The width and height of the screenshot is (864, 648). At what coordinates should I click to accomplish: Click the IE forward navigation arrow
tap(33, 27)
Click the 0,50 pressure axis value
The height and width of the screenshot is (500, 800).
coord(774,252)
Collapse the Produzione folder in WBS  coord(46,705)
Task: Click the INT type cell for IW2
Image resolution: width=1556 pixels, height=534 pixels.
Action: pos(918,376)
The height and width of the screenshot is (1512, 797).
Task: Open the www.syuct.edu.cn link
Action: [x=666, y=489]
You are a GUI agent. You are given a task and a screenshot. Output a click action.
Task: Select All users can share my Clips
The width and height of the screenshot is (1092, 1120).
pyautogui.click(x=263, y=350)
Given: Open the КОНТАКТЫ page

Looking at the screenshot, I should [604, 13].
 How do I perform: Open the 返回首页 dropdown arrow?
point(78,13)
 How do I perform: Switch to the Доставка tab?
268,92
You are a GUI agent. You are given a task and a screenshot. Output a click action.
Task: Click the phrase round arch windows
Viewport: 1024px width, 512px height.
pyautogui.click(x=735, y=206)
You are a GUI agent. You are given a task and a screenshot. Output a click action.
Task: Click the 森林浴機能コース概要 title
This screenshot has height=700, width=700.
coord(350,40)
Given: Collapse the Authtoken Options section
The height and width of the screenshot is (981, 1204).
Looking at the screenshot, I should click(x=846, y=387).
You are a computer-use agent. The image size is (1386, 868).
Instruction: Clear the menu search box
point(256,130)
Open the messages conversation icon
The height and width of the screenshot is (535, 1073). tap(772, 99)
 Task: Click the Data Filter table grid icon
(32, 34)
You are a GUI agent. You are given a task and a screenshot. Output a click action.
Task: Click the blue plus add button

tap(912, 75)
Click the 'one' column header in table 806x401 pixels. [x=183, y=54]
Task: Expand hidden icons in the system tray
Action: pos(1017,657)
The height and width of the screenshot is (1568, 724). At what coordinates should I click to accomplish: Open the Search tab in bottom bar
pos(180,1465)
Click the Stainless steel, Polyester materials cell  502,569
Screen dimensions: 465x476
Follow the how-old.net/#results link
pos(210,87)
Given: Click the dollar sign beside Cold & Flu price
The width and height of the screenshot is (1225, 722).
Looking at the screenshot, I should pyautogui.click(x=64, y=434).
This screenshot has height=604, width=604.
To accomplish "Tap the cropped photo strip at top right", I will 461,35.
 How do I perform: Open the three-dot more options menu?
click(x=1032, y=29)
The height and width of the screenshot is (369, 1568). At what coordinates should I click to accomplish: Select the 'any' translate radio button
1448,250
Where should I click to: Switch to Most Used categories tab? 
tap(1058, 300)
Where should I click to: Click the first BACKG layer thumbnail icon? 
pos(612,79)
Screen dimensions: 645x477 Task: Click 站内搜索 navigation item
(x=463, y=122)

**EXERCISE AIM:** Each line holding "Collapse" should be copied from the material above.

**ANSWER TO THIS PROBLEM:**
Collapse the Produzione folder in WBS  coord(46,705)
Given: Collapse the Authtoken Options section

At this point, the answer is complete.